Patient Cart: Where the arms holding the instruments are located.
Vision Tower: The visual “brain” that processes the images.
The surgical “corset”: clinical case of hernia and diastasis
Dr. López demonstrated a case of rectus diastasis and umbilical hernia resolved via robotics. The key concept here was the use of CO2 as a dissector. By insufflating the cavity, the gas assists in the automatic separation of tissues, facilitating the creation of flaps.
The closing of the hernia defect was described as crafting a “corset”—an inverted suture with polydioxanone (PDS) thread that safely approximates the tissues. Direct visualization allowed for a precision in mesh placement that would be far more laborious in conventional laparoscopy.

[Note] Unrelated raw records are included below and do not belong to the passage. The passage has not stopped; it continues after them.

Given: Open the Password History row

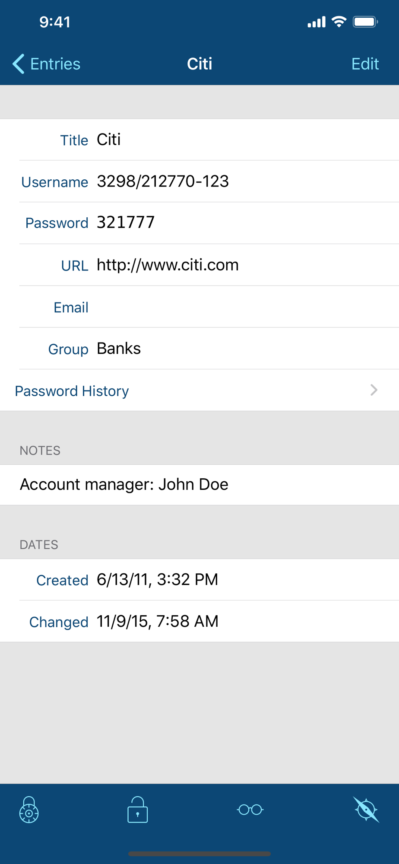Looking at the screenshot, I should click(x=200, y=390).
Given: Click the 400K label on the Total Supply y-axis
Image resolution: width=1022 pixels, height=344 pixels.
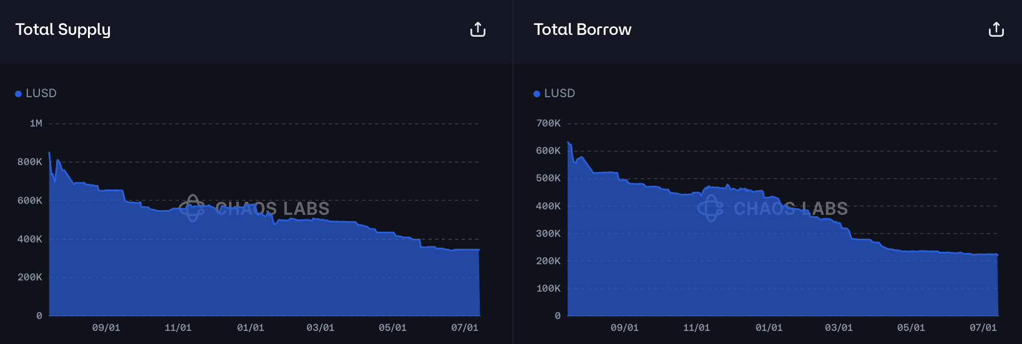Looking at the screenshot, I should click(x=30, y=239).
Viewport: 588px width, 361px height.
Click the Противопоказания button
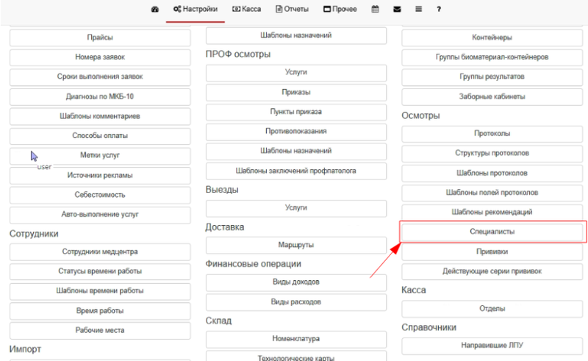(x=295, y=131)
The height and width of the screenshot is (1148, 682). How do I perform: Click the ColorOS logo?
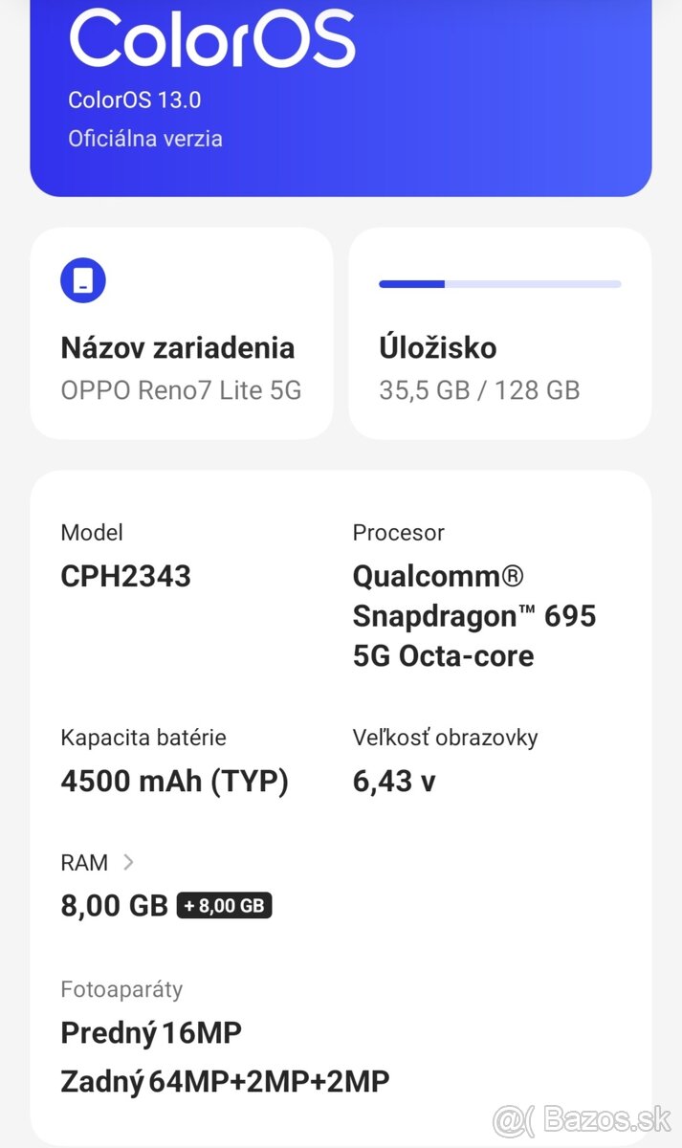click(211, 38)
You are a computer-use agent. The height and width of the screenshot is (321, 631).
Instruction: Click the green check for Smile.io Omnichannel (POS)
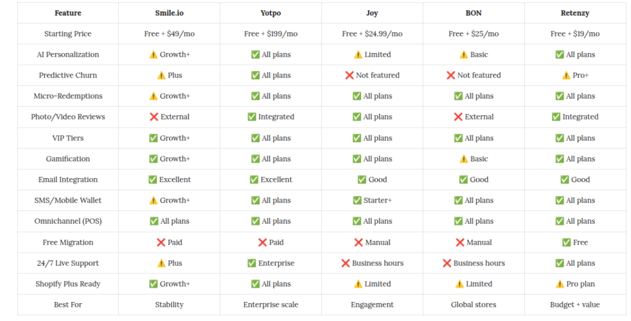pos(153,221)
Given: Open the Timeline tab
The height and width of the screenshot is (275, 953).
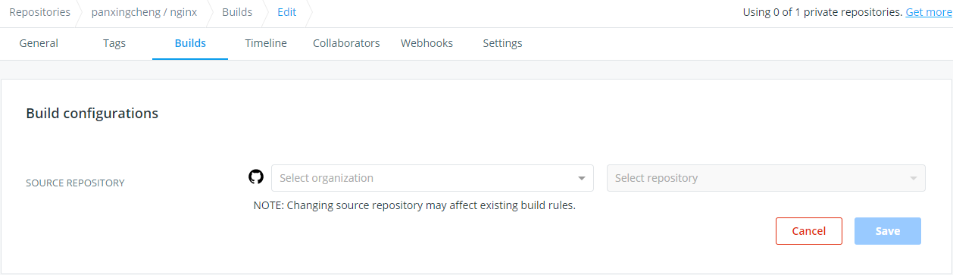Looking at the screenshot, I should tap(266, 43).
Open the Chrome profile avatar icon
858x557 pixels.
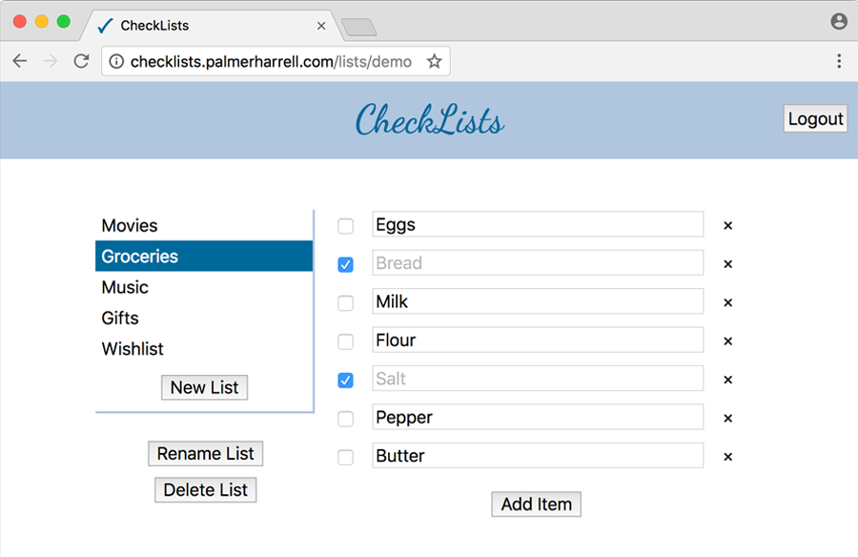(x=839, y=21)
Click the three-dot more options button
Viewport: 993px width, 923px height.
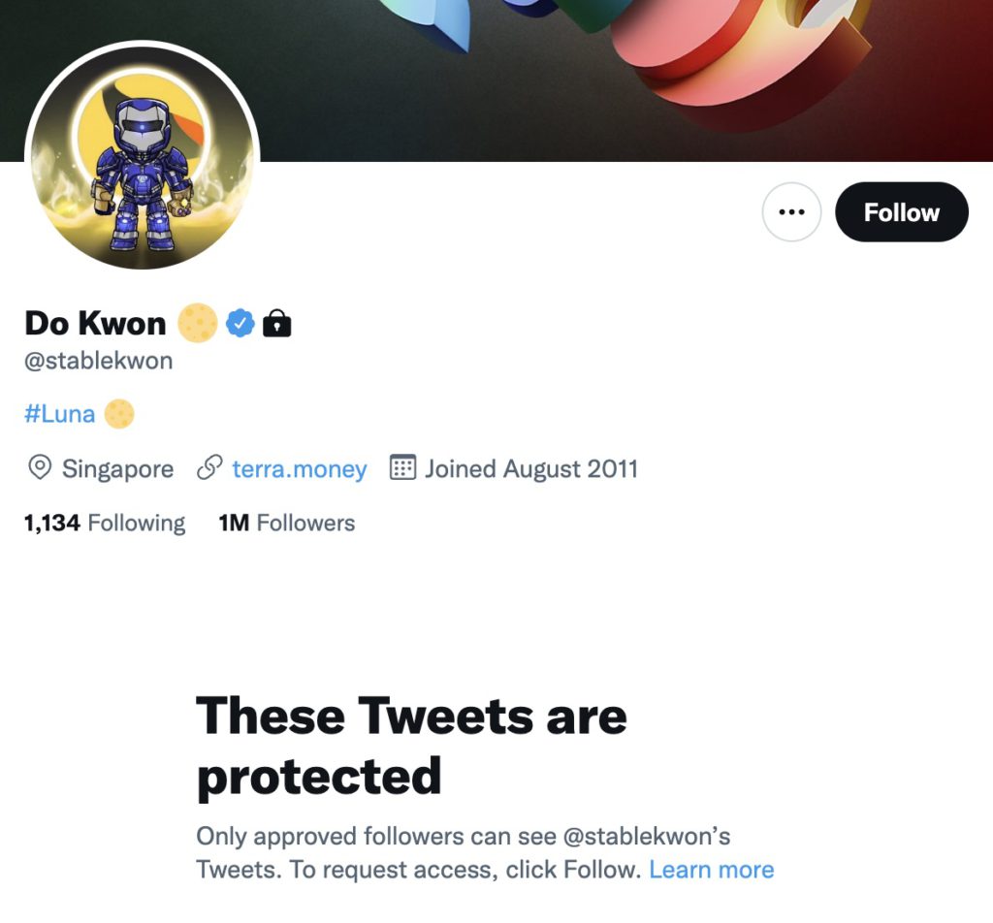(x=791, y=212)
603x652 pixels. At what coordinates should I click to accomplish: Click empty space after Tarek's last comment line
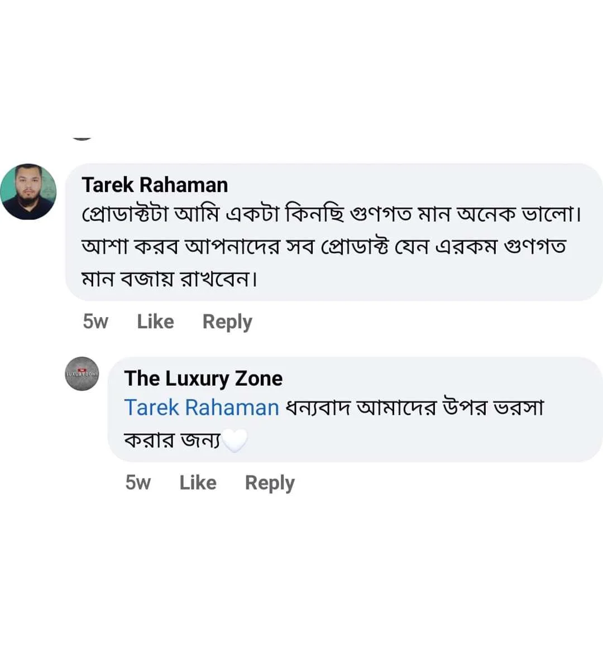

Why don’t we have robots everywhere?
The speaker was honest about the bottlenecks in Bolivia and much of Latin America:
Capital Cost: $2.5 million just for the equipment.
Infrastructure: It is not enough to buy a robot; a hybrid hospital is needed, integrating tomography, MRI, and endoscopy.
Maintenance: The need for specialized biomedical engineering for complex repairs.
Accessibility: The cost per procedure remains prohibitive for universal public systems.
Conclusion: the role of the medical student
The final message is inspiring: we cannot close our eyes to the future. Robotics will arrive, and we will be the surgeons operating them. The key is not the rush to own the machine, but the perfection of laparoscopic technique.
As Dr. Katia aptly stated, robotics began as a necessity to operate with precision where the surgeon could not be present. Today, it is the state of the art. Study hard, practice triangulation, master laparoscopy, and be prepared: the future of surgery is technological, but the hand that commands it must still be human and excellently trained.